### [INSTRUCTIONS FOR THE TASK]
Copy each line of the records that includes "Toggle".

[Collected data entries]
━━━━━━━━━━━━━━━━

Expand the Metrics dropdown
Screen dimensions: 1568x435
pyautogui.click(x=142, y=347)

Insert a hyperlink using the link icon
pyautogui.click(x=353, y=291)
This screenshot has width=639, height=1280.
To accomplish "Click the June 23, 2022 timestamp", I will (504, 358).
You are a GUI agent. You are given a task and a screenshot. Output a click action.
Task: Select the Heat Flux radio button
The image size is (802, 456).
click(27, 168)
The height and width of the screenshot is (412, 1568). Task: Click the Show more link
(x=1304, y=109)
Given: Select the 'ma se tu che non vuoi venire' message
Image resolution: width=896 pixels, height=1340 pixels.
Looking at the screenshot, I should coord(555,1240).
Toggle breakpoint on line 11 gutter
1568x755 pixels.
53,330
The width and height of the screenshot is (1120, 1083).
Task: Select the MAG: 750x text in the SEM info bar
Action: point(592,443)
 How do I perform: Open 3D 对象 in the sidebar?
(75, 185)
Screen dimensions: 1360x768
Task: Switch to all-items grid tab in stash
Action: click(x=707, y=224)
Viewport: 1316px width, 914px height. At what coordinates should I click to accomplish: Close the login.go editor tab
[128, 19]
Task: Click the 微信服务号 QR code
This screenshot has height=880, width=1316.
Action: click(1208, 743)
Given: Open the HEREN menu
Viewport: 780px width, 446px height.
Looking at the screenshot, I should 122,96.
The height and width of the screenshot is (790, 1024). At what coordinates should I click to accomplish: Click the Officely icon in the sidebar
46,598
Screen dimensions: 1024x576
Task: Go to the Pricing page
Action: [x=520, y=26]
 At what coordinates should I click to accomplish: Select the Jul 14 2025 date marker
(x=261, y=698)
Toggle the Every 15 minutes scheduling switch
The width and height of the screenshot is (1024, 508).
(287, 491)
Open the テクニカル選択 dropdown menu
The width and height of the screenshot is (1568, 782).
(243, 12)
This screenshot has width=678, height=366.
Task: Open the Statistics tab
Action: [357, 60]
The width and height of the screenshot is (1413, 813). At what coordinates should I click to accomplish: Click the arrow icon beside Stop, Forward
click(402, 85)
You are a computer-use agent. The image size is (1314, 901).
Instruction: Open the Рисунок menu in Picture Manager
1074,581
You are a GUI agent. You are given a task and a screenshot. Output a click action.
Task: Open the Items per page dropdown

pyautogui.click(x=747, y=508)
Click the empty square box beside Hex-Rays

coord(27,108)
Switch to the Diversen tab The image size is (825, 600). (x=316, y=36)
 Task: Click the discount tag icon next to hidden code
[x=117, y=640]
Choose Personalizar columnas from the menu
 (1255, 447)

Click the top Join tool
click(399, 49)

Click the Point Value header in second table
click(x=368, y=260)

━━━━━━━━━━━━━━━━

### [OUTPUT FOR THIS EXERCISE]
Toggle breakpoint on line 11 gutter
Toggle the Every 15 minutes scheduling switch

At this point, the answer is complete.